Question
On January 15, 20X2, XYZ Ltd., a Canadian company, entered into an agreement with Bee Bee Ltd., a foreign company, to purchase inventory for 300,000FC.
On January 15, 20X2, XYZ Ltd., a Canadian company, entered into an agreement with Bee Bee Ltd., a foreign company, to purchase inventory for 300,000FC. The inventory is to be delivered on May 5, 20X2. In accordance with the agreement, XYZ will make payment on May 31, 20X2. On January 15, 20X2, XYZs bank arranged for a 300,000FC hedge against XYZs commitment to Bee Bee. The spot rate on January 15 was 1FC = $1.40 CDN and the May 31, 20X2 forward rate was 1FC = $1.442 CDN.

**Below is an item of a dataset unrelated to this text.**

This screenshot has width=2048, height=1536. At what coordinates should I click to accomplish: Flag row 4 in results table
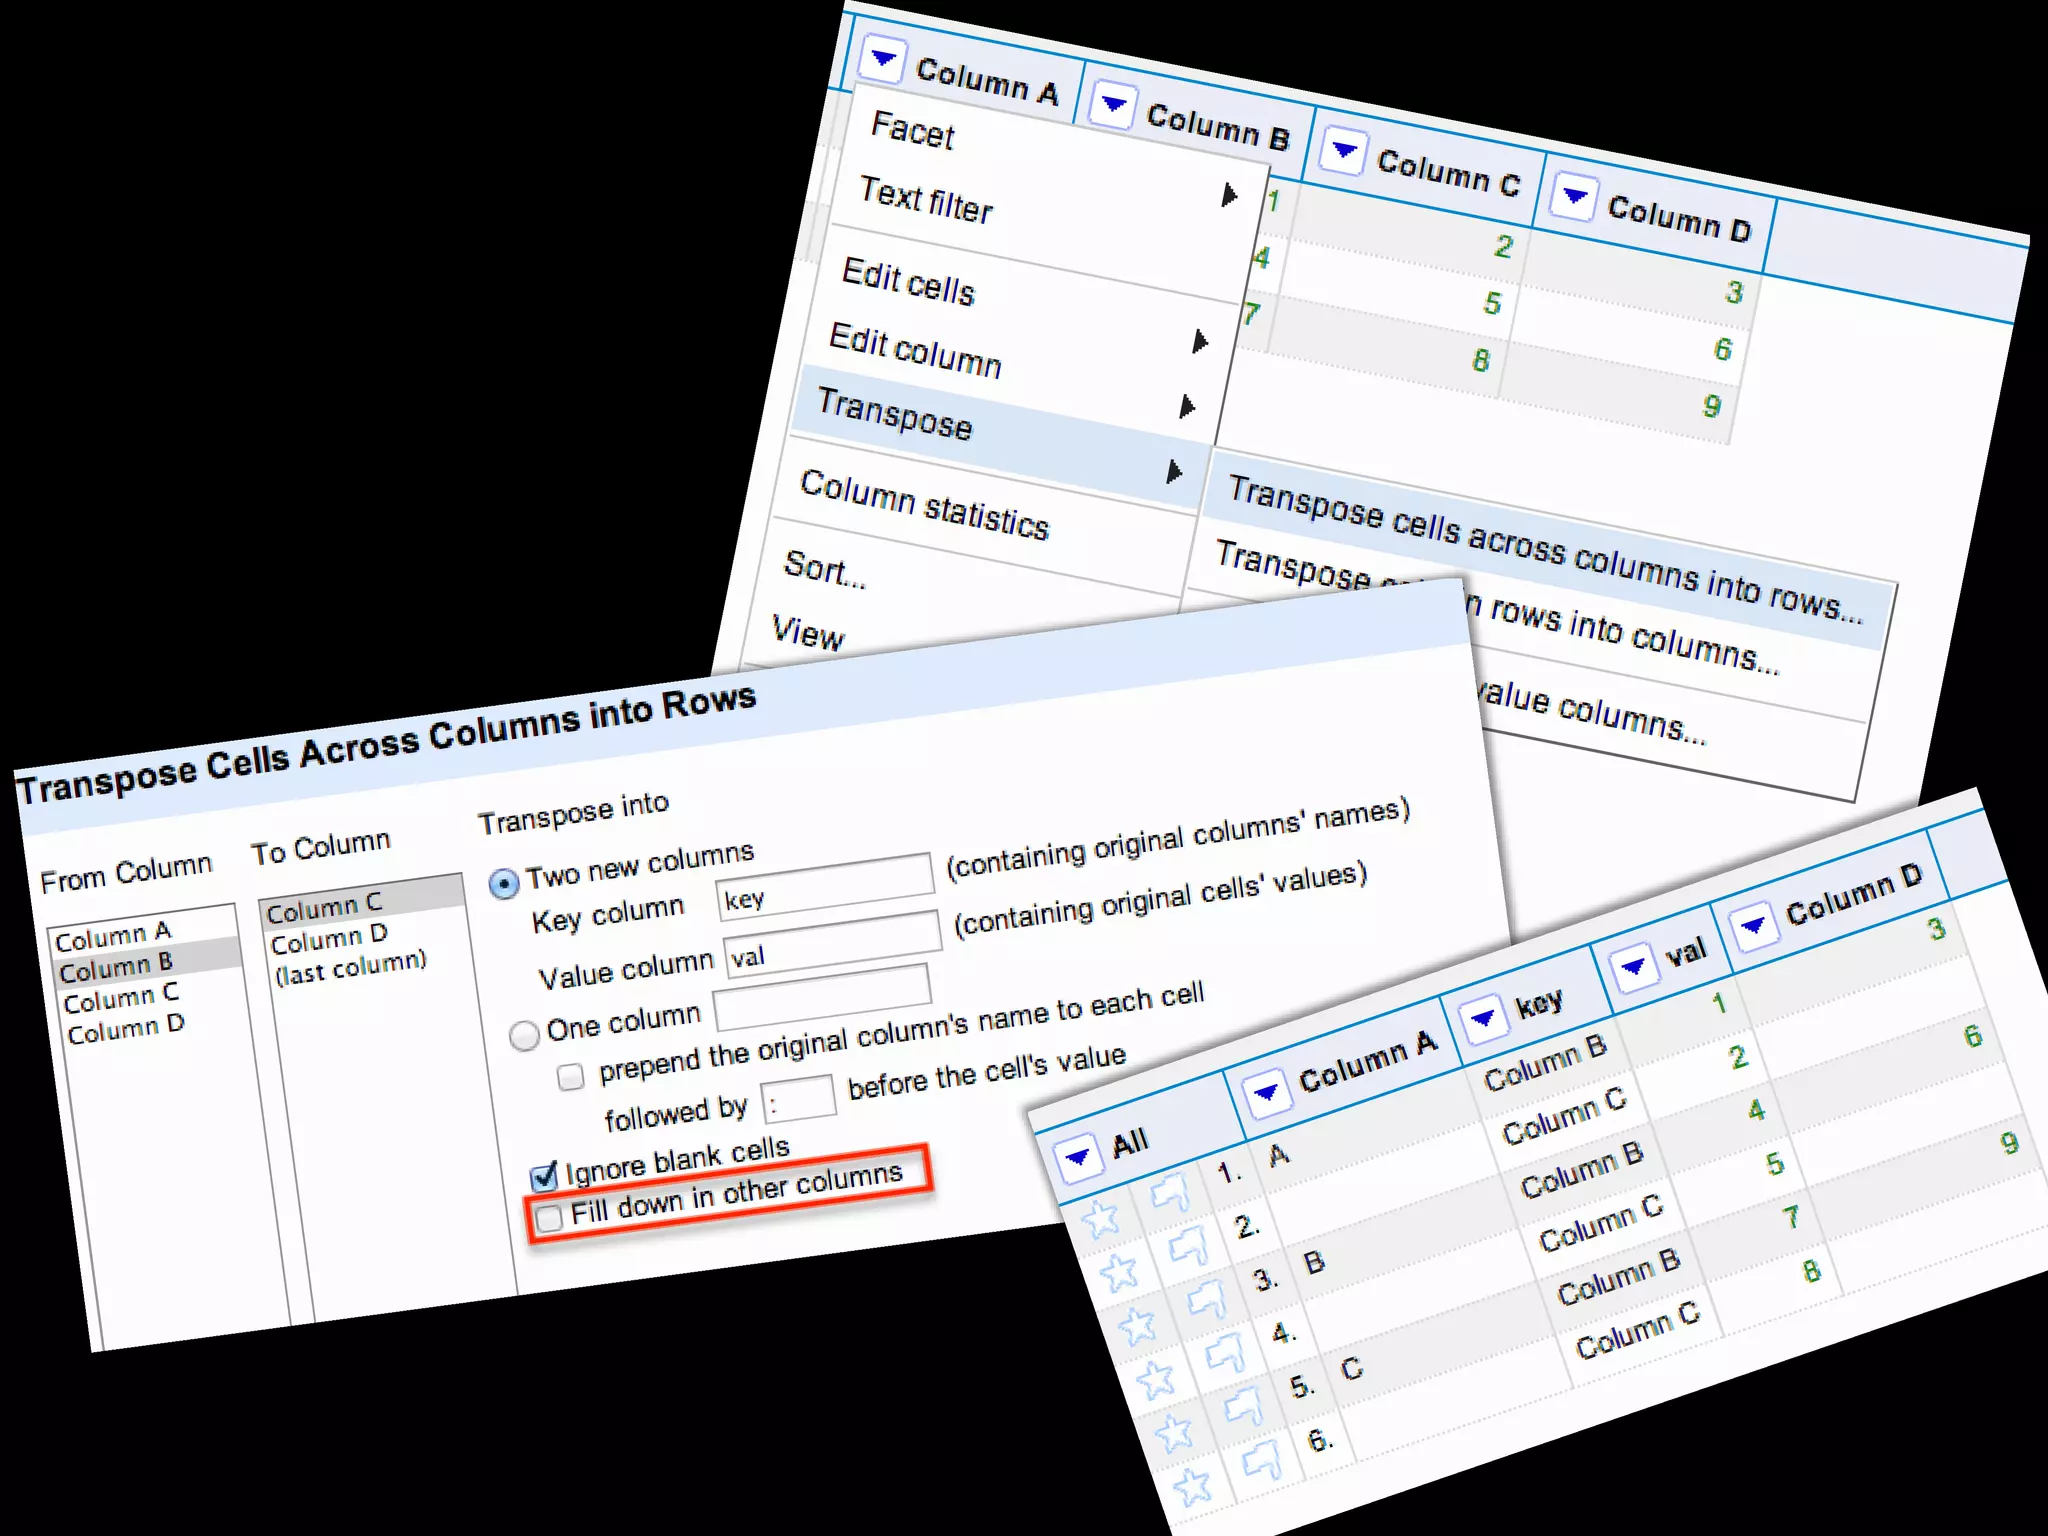pyautogui.click(x=1224, y=1354)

At XYZs March 31, 20X2 year-end, the spot rate was 1FC = $1.42 CDN and the forward rate to May 31, 20X2 was 1FC = $1.45 CDN. When Bee Bee delivered the merchandise to XYZ on May 5, 20X2, the spot rate was 1FC = $1.44 CDN and the forward rate was 1FC = $1.46 CDN. XYZ paid Langdon on May 31, as required. On that date, the spot rate was 1FC = $1.47 CDN.
Required:
The hedge arranged by XYZ is a cash hedge. Prepare the journal entries to record the acquisition of the inventory and the related hedge through to May 31, 20X2 using the net method.